Goal of the exercise: Edit the listing below by replacing "computer-use agent" with "screen assistant" wherever it occurs, and leave every other line untouched.

Given information:
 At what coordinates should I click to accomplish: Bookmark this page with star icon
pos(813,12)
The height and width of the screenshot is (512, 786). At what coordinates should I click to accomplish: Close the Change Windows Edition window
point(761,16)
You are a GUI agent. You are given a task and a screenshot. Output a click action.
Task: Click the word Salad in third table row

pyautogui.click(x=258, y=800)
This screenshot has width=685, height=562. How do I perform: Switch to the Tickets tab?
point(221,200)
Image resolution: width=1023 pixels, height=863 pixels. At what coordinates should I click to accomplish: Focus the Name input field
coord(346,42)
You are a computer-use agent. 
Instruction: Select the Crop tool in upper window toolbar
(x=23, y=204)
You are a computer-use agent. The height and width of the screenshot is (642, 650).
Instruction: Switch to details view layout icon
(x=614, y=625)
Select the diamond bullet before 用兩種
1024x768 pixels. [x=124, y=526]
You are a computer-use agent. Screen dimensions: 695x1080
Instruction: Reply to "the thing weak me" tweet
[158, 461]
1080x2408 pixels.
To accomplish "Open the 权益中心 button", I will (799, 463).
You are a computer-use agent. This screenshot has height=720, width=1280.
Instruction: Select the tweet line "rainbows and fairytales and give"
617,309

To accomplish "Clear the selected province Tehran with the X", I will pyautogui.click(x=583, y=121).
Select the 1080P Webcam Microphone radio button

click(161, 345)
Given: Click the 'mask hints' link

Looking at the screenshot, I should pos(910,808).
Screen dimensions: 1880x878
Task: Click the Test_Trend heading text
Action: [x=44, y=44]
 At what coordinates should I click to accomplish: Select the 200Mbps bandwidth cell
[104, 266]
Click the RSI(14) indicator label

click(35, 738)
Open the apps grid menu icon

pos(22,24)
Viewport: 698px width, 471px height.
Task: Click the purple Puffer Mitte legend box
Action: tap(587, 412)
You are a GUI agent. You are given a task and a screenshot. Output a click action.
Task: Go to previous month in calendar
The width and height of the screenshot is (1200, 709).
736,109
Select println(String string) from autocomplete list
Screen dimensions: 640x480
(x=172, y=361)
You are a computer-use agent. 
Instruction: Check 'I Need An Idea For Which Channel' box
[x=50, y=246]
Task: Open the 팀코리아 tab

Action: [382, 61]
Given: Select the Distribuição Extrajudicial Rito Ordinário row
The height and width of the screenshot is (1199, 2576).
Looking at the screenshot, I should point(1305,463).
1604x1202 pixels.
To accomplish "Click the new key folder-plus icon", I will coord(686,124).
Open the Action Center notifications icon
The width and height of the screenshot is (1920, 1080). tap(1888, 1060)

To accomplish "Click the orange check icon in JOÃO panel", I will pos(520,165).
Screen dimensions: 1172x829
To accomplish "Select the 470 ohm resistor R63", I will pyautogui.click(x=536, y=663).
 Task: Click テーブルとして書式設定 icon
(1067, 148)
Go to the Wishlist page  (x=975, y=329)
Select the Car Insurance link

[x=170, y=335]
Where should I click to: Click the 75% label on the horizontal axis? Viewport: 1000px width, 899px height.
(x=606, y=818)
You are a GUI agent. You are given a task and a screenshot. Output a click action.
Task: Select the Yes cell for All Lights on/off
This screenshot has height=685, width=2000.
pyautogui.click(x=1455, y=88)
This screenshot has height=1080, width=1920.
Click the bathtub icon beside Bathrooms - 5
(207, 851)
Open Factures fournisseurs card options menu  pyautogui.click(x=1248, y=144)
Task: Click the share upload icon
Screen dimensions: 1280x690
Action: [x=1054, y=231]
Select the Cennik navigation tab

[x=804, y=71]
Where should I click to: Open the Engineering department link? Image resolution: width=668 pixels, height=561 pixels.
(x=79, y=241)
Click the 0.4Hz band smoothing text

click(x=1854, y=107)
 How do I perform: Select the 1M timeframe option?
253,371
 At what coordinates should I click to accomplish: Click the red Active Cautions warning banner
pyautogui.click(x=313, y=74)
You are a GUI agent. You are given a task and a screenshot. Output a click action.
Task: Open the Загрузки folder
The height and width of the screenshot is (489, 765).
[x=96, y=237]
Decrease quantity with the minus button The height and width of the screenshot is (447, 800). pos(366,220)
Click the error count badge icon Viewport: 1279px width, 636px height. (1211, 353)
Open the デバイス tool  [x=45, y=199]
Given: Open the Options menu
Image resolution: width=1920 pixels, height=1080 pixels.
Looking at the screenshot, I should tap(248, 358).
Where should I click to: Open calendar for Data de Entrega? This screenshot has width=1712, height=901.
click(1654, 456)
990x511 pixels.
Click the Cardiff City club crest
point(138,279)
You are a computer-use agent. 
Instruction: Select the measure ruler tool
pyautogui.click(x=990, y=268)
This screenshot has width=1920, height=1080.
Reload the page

Finished answer:
 At what coordinates should I click to accomplish: Bookmark this page with star icon
pos(813,12)
The height and width of the screenshot is (512, 786). At what coordinates should I click to accomplish: Close the Change Windows Edition window
point(761,16)
You are a GUI agent. You are given a task and a screenshot. Output a click action.
Task: Click the word Salad in third table row

pyautogui.click(x=258, y=800)
This screenshot has width=685, height=562. How do I perform: Switch to the Tickets tab?
point(221,200)
Image resolution: width=1023 pixels, height=863 pixels. At what coordinates should I click to accomplish: Focus the Name input field
coord(346,42)
You are a screen assistant. 
Instruction: Select the Crop tool in upper window toolbar
(x=23, y=204)
You are a screen assistant. The height and width of the screenshot is (642, 650).
Instruction: Switch to details view layout icon
(x=614, y=625)
Select the diamond bullet before 用兩種
1024x768 pixels. [x=124, y=526]
You are a screen assistant. Screen dimensions: 695x1080
Instruction: Reply to "the thing weak me" tweet
[158, 461]
1080x2408 pixels.
To accomplish "Open the 权益中心 button", I will (799, 463).
You are a screen assistant. This screenshot has height=720, width=1280.
Instruction: Select the tweet line "rainbows and fairytales and give"
617,309

To accomplish "Clear the selected province Tehran with the X", I will pyautogui.click(x=583, y=121).
Select the 1080P Webcam Microphone radio button

click(161, 345)
Given: Click the 'mask hints' link

Looking at the screenshot, I should pos(910,808).
Screen dimensions: 1880x878
Task: Click the Test_Trend heading text
Action: [x=44, y=44]
 At what coordinates should I click to accomplish: Select the 200Mbps bandwidth cell
[104, 266]
Click the RSI(14) indicator label

click(35, 738)
Open the apps grid menu icon

pos(22,24)
Viewport: 698px width, 471px height.
Task: Click the purple Puffer Mitte legend box
Action: tap(587, 412)
You are a GUI agent. You are given a task and a screenshot. Output a click action.
Task: Go to previous month in calendar
The width and height of the screenshot is (1200, 709).
736,109
Select println(String string) from autocomplete list
Screen dimensions: 640x480
(x=172, y=361)
You are a screen assistant. 
Instruction: Check 'I Need An Idea For Which Channel' box
[x=50, y=246]
Task: Open the 팀코리아 tab

Action: [382, 61]
Given: Select the Distribuição Extrajudicial Rito Ordinário row
The height and width of the screenshot is (1199, 2576).
Looking at the screenshot, I should point(1305,463).
1604x1202 pixels.
To accomplish "Click the new key folder-plus icon", I will coord(686,124).
Open the Action Center notifications icon
The width and height of the screenshot is (1920, 1080). tap(1888, 1060)

To accomplish "Click the orange check icon in JOÃO panel", I will pos(520,165).
Screen dimensions: 1172x829
To accomplish "Select the 470 ohm resistor R63", I will pyautogui.click(x=536, y=663).
 Task: Click テーブルとして書式設定 icon
(1067, 148)
Go to the Wishlist page  (x=975, y=329)
Select the Car Insurance link

[x=170, y=335]
Where should I click to: Click the 75% label on the horizontal axis? Viewport: 1000px width, 899px height.
(x=606, y=818)
You are a GUI agent. You are given a task and a screenshot. Output a click action.
Task: Select the Yes cell for All Lights on/off
This screenshot has height=685, width=2000.
pyautogui.click(x=1455, y=88)
This screenshot has height=1080, width=1920.
Click the bathtub icon beside Bathrooms - 5
(207, 851)
Open Factures fournisseurs card options menu  pyautogui.click(x=1248, y=144)
Task: Click the share upload icon
Screen dimensions: 1280x690
Action: [x=1054, y=231]
Select the Cennik navigation tab

[x=804, y=71]
Where should I click to: Open the Engineering department link? Image resolution: width=668 pixels, height=561 pixels.
(x=79, y=241)
Click the 0.4Hz band smoothing text

click(x=1854, y=107)
 How do I perform: Select the 1M timeframe option?
253,371
 At what coordinates should I click to accomplish: Click the red Active Cautions warning banner
pyautogui.click(x=313, y=74)
You are a GUI agent. You are given a task and a screenshot. Output a click action.
Task: Open the Загрузки folder
The height and width of the screenshot is (489, 765).
[x=96, y=237]
Decrease quantity with the minus button The height and width of the screenshot is (447, 800). pos(366,220)
Click the error count badge icon Viewport: 1279px width, 636px height. (1211, 353)
Open the デバイス tool  [x=45, y=199]
Given: Open the Options menu
Image resolution: width=1920 pixels, height=1080 pixels.
Looking at the screenshot, I should tap(248, 358).
Where should I click to: Open calendar for Data de Entrega? This screenshot has width=1712, height=901.
click(1654, 456)
990x511 pixels.
Click the Cardiff City club crest
point(138,279)
You are a screen assistant. 
Instruction: Select the measure ruler tool
pyautogui.click(x=990, y=268)
This screenshot has width=1920, height=1080.
Reload the page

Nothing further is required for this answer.